To do
Present every line of the material below as a numbered list, leaving out the blank lines.

Records for the exercise
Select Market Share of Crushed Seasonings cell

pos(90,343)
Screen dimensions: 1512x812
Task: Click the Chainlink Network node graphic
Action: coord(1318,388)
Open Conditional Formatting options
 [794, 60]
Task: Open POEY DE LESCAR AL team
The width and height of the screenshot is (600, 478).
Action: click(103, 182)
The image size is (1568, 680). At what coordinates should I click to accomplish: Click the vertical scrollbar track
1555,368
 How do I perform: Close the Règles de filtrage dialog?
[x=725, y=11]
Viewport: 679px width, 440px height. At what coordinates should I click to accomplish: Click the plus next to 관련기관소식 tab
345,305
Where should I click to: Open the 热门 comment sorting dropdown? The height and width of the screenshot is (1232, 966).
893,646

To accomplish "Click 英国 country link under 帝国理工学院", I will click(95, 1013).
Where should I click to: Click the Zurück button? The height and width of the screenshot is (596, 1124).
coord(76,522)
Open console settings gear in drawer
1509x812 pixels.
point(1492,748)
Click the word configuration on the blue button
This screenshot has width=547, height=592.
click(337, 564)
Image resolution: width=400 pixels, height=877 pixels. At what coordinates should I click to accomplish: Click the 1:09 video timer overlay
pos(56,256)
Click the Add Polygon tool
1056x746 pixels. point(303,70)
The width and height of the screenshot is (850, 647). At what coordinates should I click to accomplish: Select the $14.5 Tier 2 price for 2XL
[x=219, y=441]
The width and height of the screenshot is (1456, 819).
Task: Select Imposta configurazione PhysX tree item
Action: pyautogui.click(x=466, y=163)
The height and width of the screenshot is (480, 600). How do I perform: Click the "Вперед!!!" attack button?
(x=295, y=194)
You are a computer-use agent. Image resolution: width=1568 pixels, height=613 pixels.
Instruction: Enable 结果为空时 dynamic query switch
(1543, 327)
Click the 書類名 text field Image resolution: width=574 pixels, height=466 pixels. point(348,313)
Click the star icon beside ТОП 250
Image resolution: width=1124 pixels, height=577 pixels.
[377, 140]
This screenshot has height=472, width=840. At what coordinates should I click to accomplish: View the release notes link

Result for this exercise
1. Select Market Share of Crushed Seasonings cell
2. pos(90,343)
3. Screen dimensions: 1512x812
4. Task: Click the Chainlink Network node graphic
5. Action: coord(1318,388)
6. Open Conditional Formatting options
7.  [794, 60]
8. Task: Open POEY DE LESCAR AL team
9. The width and height of the screenshot is (600, 478).
10. Action: click(103, 182)
11. The image size is (1568, 680). At what coordinates should I click to accomplish: Click the vertical scrollbar track
12. 1555,368
13.  How do I perform: Close the Règles de filtrage dialog?
14. [x=725, y=11]
15. Viewport: 679px width, 440px height. At what coordinates should I click to accomplish: Click the plus next to 관련기관소식 tab
16. 345,305
17. Where should I click to: Open the 热门 comment sorting dropdown? The height and width of the screenshot is (1232, 966).
18. 893,646
19. To accomplish "Click 英国 country link under 帝国理工学院", I will click(95, 1013).
20. Where should I click to: Click the Zurück button? The height and width of the screenshot is (596, 1124).
21. coord(76,522)
22. Open console settings gear in drawer
23. 1509x812 pixels.
24. point(1492,748)
25. Click the word configuration on the blue button
26. This screenshot has width=547, height=592.
27. click(337, 564)
28. Image resolution: width=400 pixels, height=877 pixels. At what coordinates should I click to accomplish: Click the 1:09 video timer overlay
29. pos(56,256)
30. Click the Add Polygon tool
31. 1056x746 pixels. point(303,70)
32. The width and height of the screenshot is (850, 647). At what coordinates should I click to accomplish: Select the $14.5 Tier 2 price for 2XL
33. [x=219, y=441]
34. The width and height of the screenshot is (1456, 819).
35. Task: Select Imposta configurazione PhysX tree item
36. Action: pyautogui.click(x=466, y=163)
37. The height and width of the screenshot is (480, 600). How do I perform: Click the "Вперед!!!" attack button?
38. (x=295, y=194)
39. You are a computer-use agent. Image resolution: width=1568 pixels, height=613 pixels.
40. Instruction: Enable 结果为空时 dynamic query switch
41. (1543, 327)
42. Click the 書類名 text field Image resolution: width=574 pixels, height=466 pixels. point(348,313)
43. Click the star icon beside ТОП 250
44. Image resolution: width=1124 pixels, height=577 pixels.
45. [377, 140]
46. This screenshot has height=472, width=840. At what coordinates should I click to accomplish: View the release notes link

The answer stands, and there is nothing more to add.